Horry County Museum

School groups discover the history of the Grand Strand

08/21/2013  | 
Experiential Learning

Visit Horry County, South Carolina for beach vacations, camp grounds, golf trips, fine dining, outlets stores, theme parks and the most modern tourism amenities available on the east coast. If these are the things that come to mind when you think of Horry County then you have got it right. But, when you think of Horry County do you also think of Waccamaw Indians, turpentine and naval stores, Gullah Gee Chee culture, Revolutionary war heroes, historic small towns, thriving agriculture traditions, rivers and swamps, and local arts and culture? If you don’t, then you still have a lot to learn about Horry County, South Carolina.

The wonderful attractions that draw people to the Grand Strand each year are tremendous assets to Horry County. They bring people into our communities to enjoy the place we call home. While we are glad to share our tourist attractions with visitors to our area, we are equally excited about sharing our history, arts, and culture with visitors to our home. We want to encourage our visitors to step a little deeper into our history, turn off of 501 onto side roads of Horry County and experience a side of the beach they have never seen.

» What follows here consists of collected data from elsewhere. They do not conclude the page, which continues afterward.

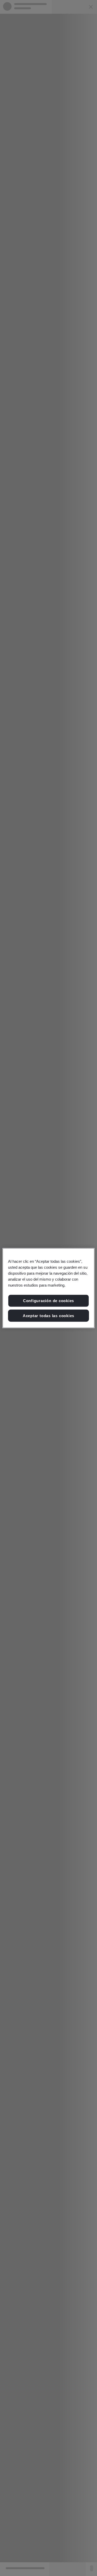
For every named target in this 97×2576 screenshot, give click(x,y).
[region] (48, 1288)
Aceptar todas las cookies (48, 1315)
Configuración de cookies (48, 1300)
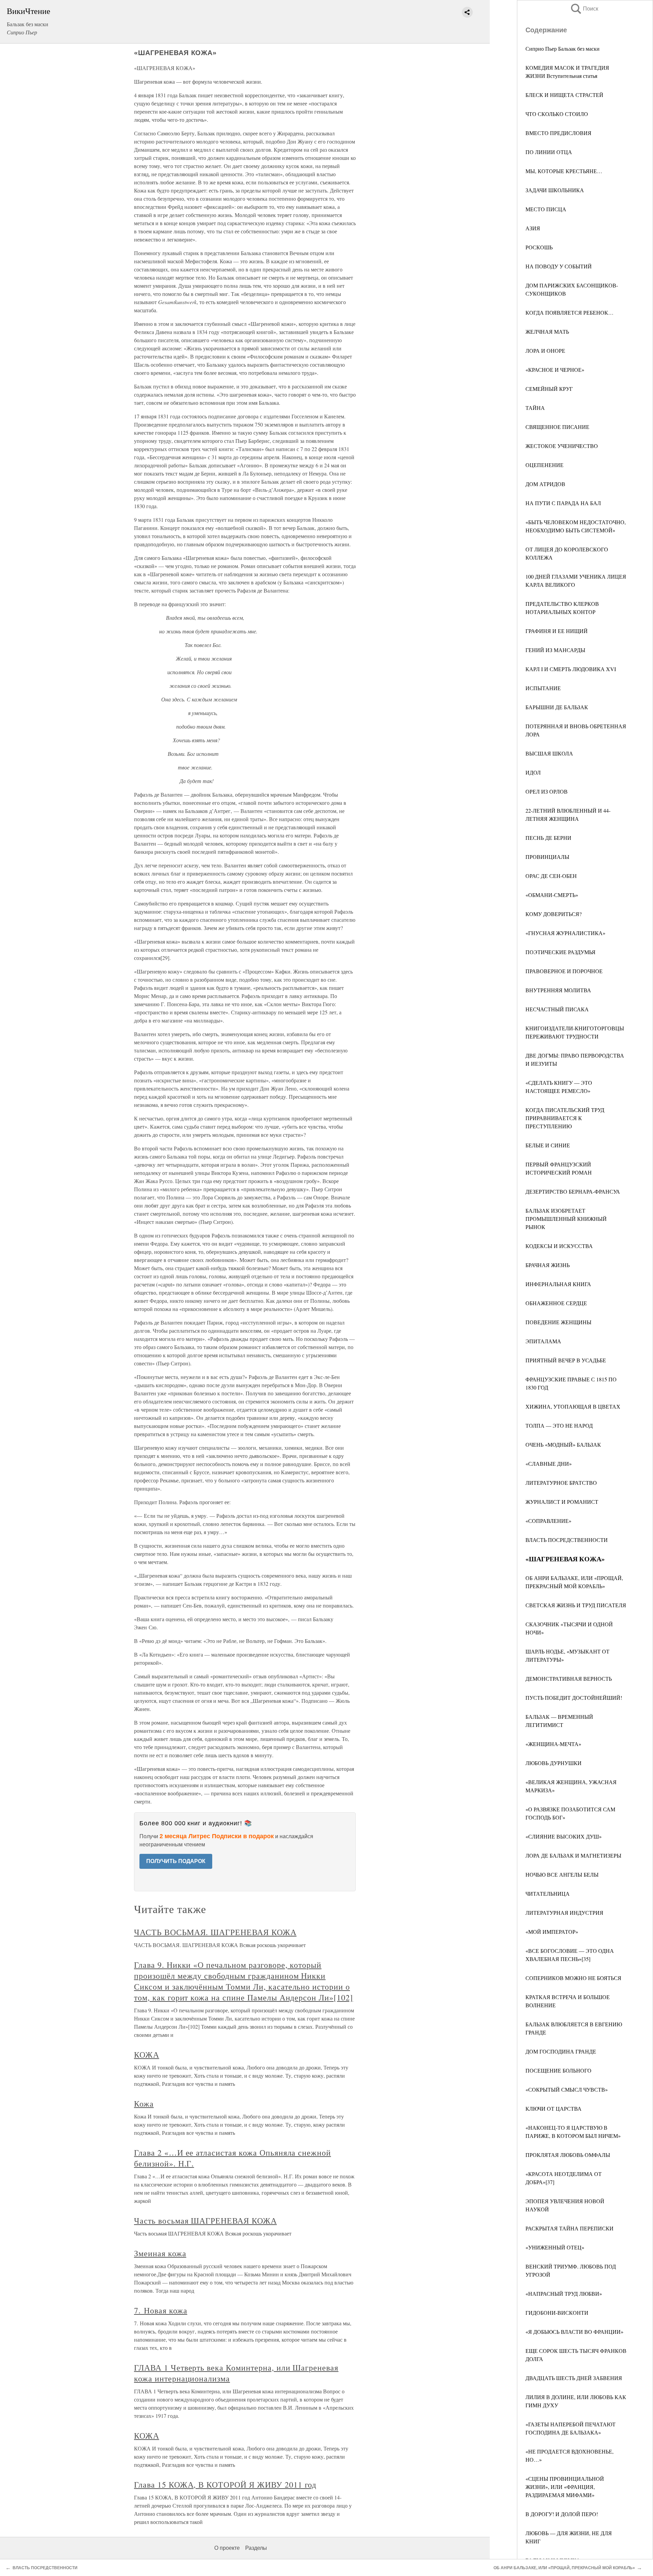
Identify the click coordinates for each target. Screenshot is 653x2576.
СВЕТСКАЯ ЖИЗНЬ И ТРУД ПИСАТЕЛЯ (575, 1605)
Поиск (584, 9)
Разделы (256, 2548)
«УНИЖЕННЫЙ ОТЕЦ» (554, 2247)
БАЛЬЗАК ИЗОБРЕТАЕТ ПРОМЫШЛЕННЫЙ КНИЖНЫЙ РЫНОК (566, 1218)
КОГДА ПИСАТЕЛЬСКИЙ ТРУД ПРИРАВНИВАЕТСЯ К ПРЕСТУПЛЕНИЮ (564, 1118)
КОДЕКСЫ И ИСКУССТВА (559, 1245)
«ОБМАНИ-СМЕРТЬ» (551, 894)
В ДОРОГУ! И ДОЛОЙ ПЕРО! (561, 2513)
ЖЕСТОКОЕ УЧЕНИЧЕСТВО (561, 445)
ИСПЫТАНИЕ (543, 688)
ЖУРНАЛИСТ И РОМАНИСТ (561, 1501)
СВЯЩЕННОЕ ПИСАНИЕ (557, 426)
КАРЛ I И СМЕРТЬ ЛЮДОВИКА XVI (570, 668)
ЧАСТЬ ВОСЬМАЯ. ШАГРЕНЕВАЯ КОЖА (215, 1932)
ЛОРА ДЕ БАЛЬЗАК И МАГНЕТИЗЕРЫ (573, 1855)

The Horry County Museum was opened in 1981. Over the years it has served as a hub of education for local visitors, and schools children alike. The Museum mission is to preserve, protect and educate the public about the history, prehistory, and natural history of Horry County. Over the past few years, the Horry County Museum has been going through a major transition. Being housed in an old 1935 Post Office with about 1,500 square feet of exhibit space for the past 30 years has placed some limits on what the museum could do. In the fall of 2013, the museum will be moving down Main Street into the Burroughs School, a 1905 vintage school building that is listed on the National Register of Historic Places. This facility offers 10,000 square feet of exhibit space, increased collections storage and work space and an auditorium that seats over 600.

This move will allow for increased exhibits, programs, and better opportunities for school group tours. The galleries will include exhibits that feature historic photographs of Horry County, historic textiles, military history, natural history, history of the Grand Strand and the modern tourism industry, agriculture and naval stores, open storage exhibits and a future children’s gallery.

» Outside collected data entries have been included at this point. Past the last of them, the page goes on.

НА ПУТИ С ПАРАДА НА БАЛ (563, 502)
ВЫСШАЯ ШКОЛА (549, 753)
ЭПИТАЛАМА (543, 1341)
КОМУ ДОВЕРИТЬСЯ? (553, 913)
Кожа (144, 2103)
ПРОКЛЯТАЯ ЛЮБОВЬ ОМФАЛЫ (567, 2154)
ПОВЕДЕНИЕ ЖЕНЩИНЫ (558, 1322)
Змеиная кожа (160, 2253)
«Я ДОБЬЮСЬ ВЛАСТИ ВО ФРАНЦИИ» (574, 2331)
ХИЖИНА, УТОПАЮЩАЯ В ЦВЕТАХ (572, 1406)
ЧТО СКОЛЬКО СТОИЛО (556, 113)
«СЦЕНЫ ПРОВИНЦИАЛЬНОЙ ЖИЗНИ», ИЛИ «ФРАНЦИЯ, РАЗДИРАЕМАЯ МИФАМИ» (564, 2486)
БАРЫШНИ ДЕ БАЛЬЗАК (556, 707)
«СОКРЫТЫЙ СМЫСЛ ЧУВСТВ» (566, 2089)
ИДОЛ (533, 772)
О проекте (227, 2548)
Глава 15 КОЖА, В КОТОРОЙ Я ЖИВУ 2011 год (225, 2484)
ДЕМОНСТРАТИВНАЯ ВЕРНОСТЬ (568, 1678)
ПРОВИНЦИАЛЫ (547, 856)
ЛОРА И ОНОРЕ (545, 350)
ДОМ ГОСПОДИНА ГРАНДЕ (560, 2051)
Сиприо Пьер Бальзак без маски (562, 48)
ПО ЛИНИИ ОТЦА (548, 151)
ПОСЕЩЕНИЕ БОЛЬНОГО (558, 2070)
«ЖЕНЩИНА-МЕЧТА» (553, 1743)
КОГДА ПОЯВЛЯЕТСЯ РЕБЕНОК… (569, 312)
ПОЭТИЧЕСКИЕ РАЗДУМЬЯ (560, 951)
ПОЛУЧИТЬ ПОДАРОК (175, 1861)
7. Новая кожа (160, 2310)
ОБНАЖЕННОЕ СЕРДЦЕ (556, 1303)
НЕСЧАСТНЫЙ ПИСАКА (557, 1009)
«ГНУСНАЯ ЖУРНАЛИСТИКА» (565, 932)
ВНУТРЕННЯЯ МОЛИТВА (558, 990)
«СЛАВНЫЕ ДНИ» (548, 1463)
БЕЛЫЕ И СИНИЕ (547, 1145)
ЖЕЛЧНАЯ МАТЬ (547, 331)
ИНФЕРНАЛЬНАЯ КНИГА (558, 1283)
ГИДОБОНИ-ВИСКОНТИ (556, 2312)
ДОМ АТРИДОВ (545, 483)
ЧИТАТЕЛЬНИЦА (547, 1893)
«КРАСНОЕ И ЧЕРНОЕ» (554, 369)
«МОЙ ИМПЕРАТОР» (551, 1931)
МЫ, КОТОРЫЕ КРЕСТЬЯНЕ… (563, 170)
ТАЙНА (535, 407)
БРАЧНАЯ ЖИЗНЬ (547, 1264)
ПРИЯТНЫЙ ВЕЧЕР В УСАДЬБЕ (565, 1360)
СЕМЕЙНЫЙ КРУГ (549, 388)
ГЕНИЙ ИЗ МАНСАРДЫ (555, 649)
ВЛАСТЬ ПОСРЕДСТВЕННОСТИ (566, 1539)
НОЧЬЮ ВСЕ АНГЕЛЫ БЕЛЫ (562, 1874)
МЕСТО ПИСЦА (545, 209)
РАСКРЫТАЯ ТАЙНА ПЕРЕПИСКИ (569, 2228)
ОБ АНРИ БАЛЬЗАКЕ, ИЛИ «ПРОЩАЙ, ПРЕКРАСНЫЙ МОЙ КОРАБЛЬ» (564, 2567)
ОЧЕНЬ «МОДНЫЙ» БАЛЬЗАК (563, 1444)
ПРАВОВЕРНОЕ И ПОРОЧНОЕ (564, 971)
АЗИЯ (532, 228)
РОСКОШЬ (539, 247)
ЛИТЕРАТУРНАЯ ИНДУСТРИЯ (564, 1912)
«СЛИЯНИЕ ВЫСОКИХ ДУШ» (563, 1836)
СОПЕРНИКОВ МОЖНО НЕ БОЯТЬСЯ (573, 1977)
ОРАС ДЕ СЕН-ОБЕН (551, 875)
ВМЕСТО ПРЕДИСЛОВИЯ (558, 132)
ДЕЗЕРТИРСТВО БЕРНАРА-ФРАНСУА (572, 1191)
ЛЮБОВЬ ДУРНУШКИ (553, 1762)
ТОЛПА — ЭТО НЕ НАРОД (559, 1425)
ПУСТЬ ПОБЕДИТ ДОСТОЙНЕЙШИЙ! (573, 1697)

The gallery layout also includes two galleries that were designed to meet the Smithsonian Institute Traveling Exhibit Standards (SITES). This means that the facility will be capable of bringing in nationally recognized exhibits like those presented by the Smithsonian. The main focal point of the visitor’s introduction to the museum will be a freshwater aquarium intertwined with the staircase to the second story. This feature will bring students up close and personal with local freshwater plants and animals and open the door for educational discussions about natural history, water quality, cultural use of waterways, and underwater archaeology.

The potential power this facility will have for educational opportunities should be obvious. The auditorium will allow for educational programming on a regular basis to the public, but it will also serve as a large classroom for introducing students to the museum and conducting lessons based on S.C. curriculum standards. The diversity of exhibits and subject matter will create educational opportunities to suit any age or subject.

In addition to the upcoming museum project, the Horry County Museum also hosts the L.W. Paul Living History Farm. The Farm is a re-creation of a 1900-1955 family farm. The farm includes the family farmstead with livestock and active crops and farm community buildings including, syrup shed, wood working shop, blacksmith shop, saw mill and church. Although the farm represents what typical farm communities were like in Horry County, in reality it is typical of all farming communities in the southeast.

Class tours to the farm include guided tours and demonstrations. The students witness what domestic life was like in rural America, farming traditions and trades. The tour brings students face-to-face with living conditions, food ways, and lifestyles, of southeastern farmers in the first half of the 20th century. A favorite among the students is the working livestock on the farm. The farm is home to Minnie the mule, Daisy the milk cow, pigs, chickens,and turkeys.